There has been a lot of buzz in the AI/tech bro world recently about AI alignment. Ilya Sutskever, a co-founder and former board member of OpenAI, left the company last year over concerns that the company was not sufficiently investing in alignment and safety. OpenAI soon disbanded their “superalignment” team.


What does this all mean? Well, AI alignment refers to the process of matching AI to human values. If all or nearly all humans believe that murder is wrong, then a properly aligned AI will also consider murder wrong. If you ask it for help with your terrorist plot, it will respectfully refrain. 


AI alignment is more difficult than it may seem. Anthropic and OpenAI, two frontier labs, have both published detailed white papers describing how a hastily built AI could seem aligned, but actually be deceiving its creator. Yet there is another problem that is one step prior to the challenge of aligning AI with a given set of values: selecting its values.


Unfortunately, we humans cannot all agree on one set of moral values. For thousands of years, moral philosophers have debated what goodness is and how it manifests itself. Current philosophers have views ranging from sharia law to moral nihilism to Kantian deontology and beyond. This poses a problem for AI because it is literally impossible for it to be aligned with all of these views. 


While most frontier AI labs discuss the importance of alignment, they rarely state which specific people it should be aligned with. This raises two questions–firstly which set of values should we choose and, secondly, what should AI’s method for considering different value sets be. 


One response would be to let developers select their own values. If they are socially conservative, they make a model which opposes abortion, believes in “family values”, etc. If they are liberal, they do the opposite.


However, this response seems dangerous. It does not account for the risk of moral outliers. It is very possible for a coder to have morally anomalous values which are in some way unacceptable. I wouldn’t want Sam Bankman Fried to create my AI model and for it to believe in lying and stealing, for instance. 


A second view is that AI engineers should try to find the most common view, either in their country or globally, and then replicate it.

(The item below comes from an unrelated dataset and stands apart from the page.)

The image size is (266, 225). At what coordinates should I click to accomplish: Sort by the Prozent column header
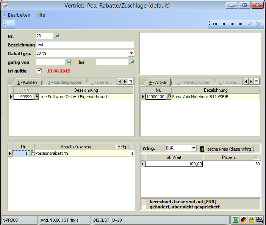[228, 157]
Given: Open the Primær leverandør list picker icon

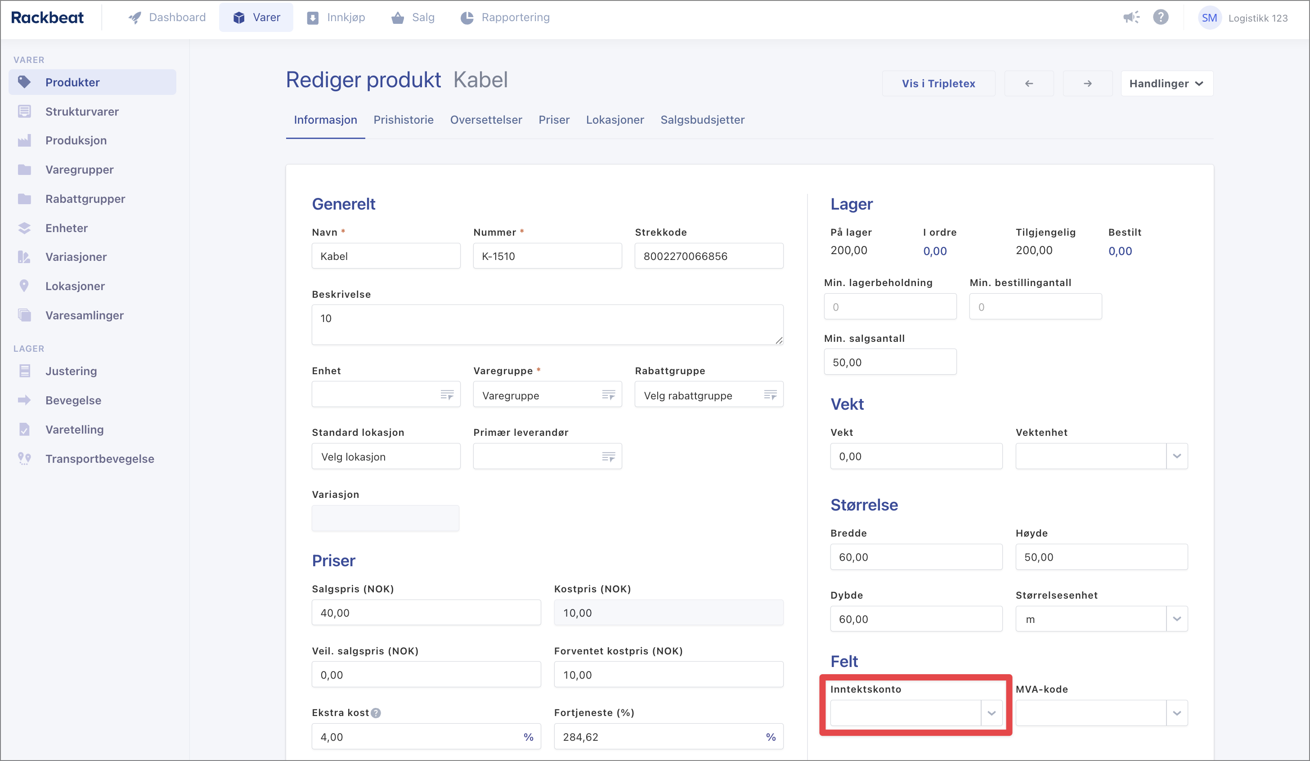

We could call this the “strict majoritarian” method. This is better than the previous solution, yet still poses problems if one believes that morality is anything other than a culturally embedded set of descriptors. For instance, an AI aligned this way in the South in the 1800s would likely support slavery. An AI aligned this way in late 1930s Germany would be antisemitic.


The majority vote is not always the right vote. Besides, the vote could be exceptionally close. Would 55% of people supporting voluntary euthanasia (or visa versa) be definitive evidence that is right? I don’t think so. This is particularly true because public opinion shifts over time.


Thus, if our method for determining AI’s values shouldn’t be the whim of a single engineer or a simple majority, what should it be? To answer this question, I’m going to take a quick detour.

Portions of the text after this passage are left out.